Yeah if you're having a happy thought right now I probably just erased that smile from your face and I’m sorry about that but this is my perspective of life. At some point everything is going to go wrong, whatever is making you happy is temporary but take heart that in this moment of happiness you can enjoy it while it lasts.

I admit it, I am depressed and with all my other problems I am sad, perpetually sad. I think about the senselessness of this life we're going through the senselessness of our existence in this world, what a fucking waste of time. Why are we here? I mean other than spitting out babies if you're a heterosexual what is the purpose? Your offspring will just grow up to have more offspring who will live through this miserable existence (even gay people are having babies these days so I guess it's not just heterosexual anymore). They will grow up and make the same mistakes and suffer the same problems that you suffered and they will procreate so their prodigy can have no purpose in life but you will take heart in the fact that there is someone to carry on your name so a part of you will live forever which is something you can count on a bit more than that god you are hoping greets you at the gates along with the hundreds of thousands of other people that have died.

Maybe your child or their child will contribute in a way that makes life better for the rest of mankind and this is a good thing, maybe their existence won’t be as senseless as your which means that your existence after all wasn’t as senseless after all.

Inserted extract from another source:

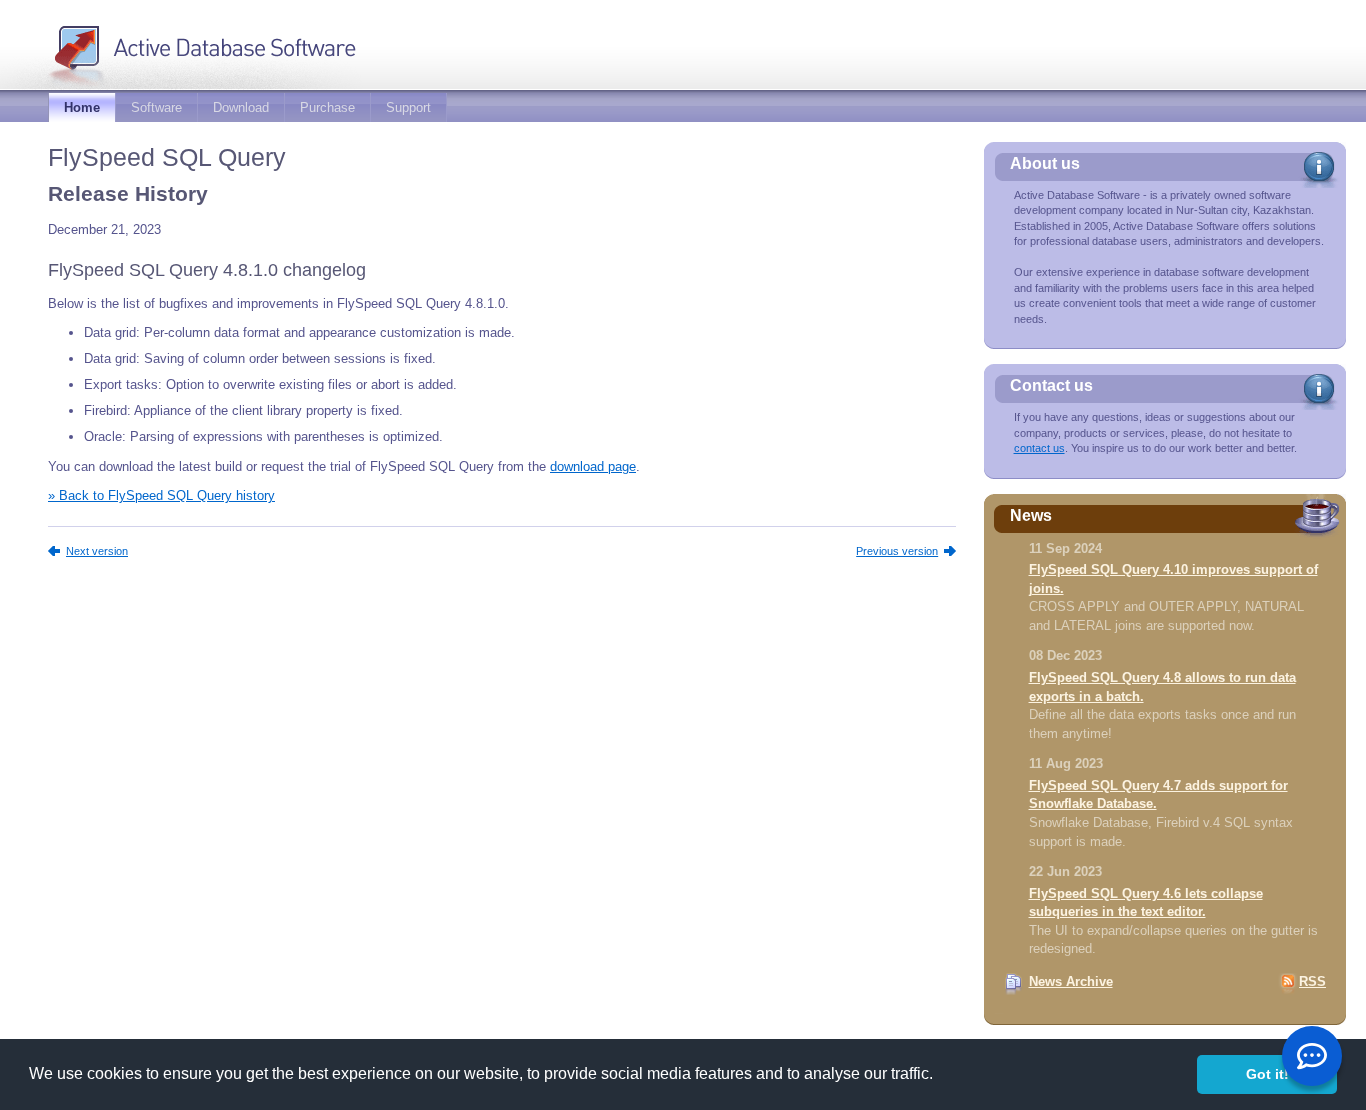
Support (408, 107)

You yourself may also be so lucky to be a real contributor to the world, someone like Bill Gates or someone else that has created something so wonderful like the inventor of electricity (not Edison I understand) or the car (not Ford I understand) or even someone like the author of Game of Thrones (now there is a brilliant person...he definitely has made life better for all of us with this entertaining world of fantasy). Or maybe you or your prodigy are destined for evil like Hitler, Trump, or Putin. Maybe your grandchild will be another Jeffrey Dahmer or Unabomber? This world however is not a good world, it is a bad place, if there is a hell we are already there people!